He Shall Thunder in the Sky
- First edition cover
- Author: Elizabeth Peters
- Language: English
- Series: Amelia Peabody series mysteries
- Genre: Historical mystery
- Publisher: William Morrow
- Publication date: 2000
- Publication place: United States
- Media type: Print (hardback & paperback)
- Pages: 400
- ISBN: 0-380-97659-5
- OCLC: 43540556
- Dewey Decimal: 813/.54 21
- LC Class: PS3563.E747 H38 2000
- Preceded by: The Painted Queen
- Followed by: Lord of the Silent

= He Shall Thunder in the Sky =

Book by Elizabeth Peters

He Shall Thunder in the Sky (also published as Thunder in the Sky) is the 12th in a series of historical mystery novels by Elizabeth Peters, first published in 2000, and featuring fictional archaeologist and sleuth Amelia Peabody. The story is set in the 1914–1915 dig season in Egypt.

## Given information:
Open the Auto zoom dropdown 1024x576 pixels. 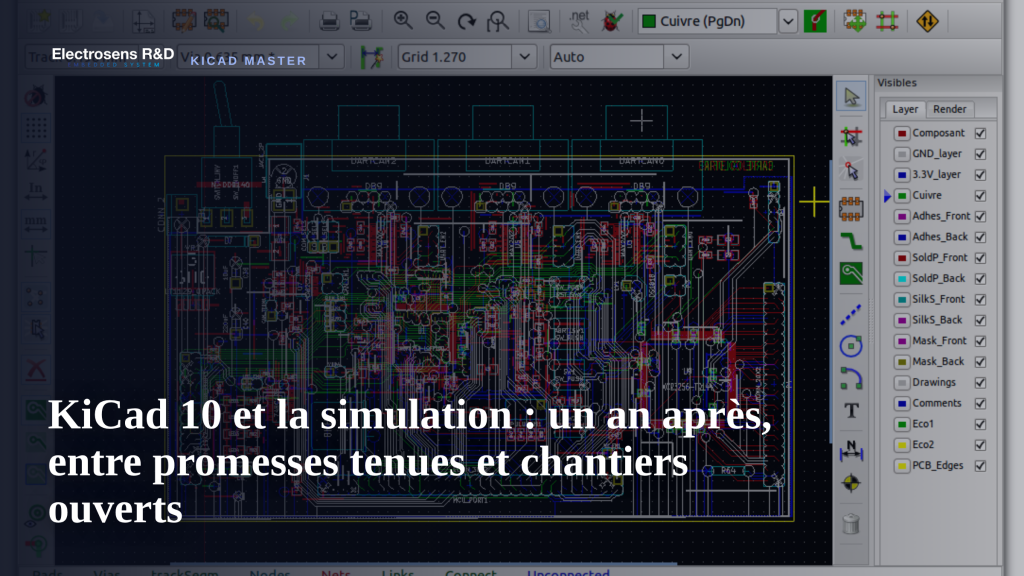tap(677, 57)
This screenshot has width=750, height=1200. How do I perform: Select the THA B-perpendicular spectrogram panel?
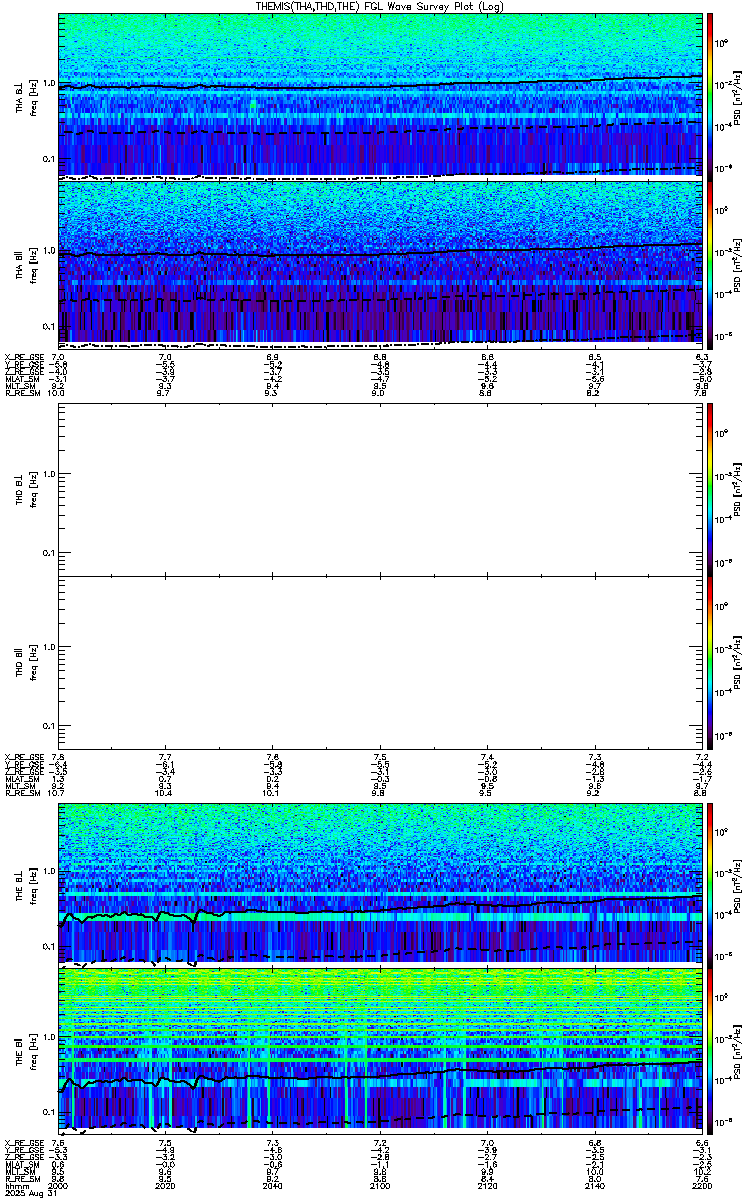coord(380,95)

## Exercise tasks:
A. Copy the passage from the text on He Shall Thunder in the Sky, from "He Shall Thunder in the Sky (also" to "season in Egypt.".
B. According to the text on He Shall Thunder in the Sky, in which dig season and country is the story set?

## Outputs in order:
A.
He Shall Thunder in the Sky (also published as Thunder in the Sky) is the 12th in a series of historical mystery novels by Elizabeth Peters, first published in 2000, and featuring fictional archaeologist and sleuth Amelia Peabody. The story is set in the 1914–1915 dig season in Egypt.

B. The 1914–1915 dig season in Egypt.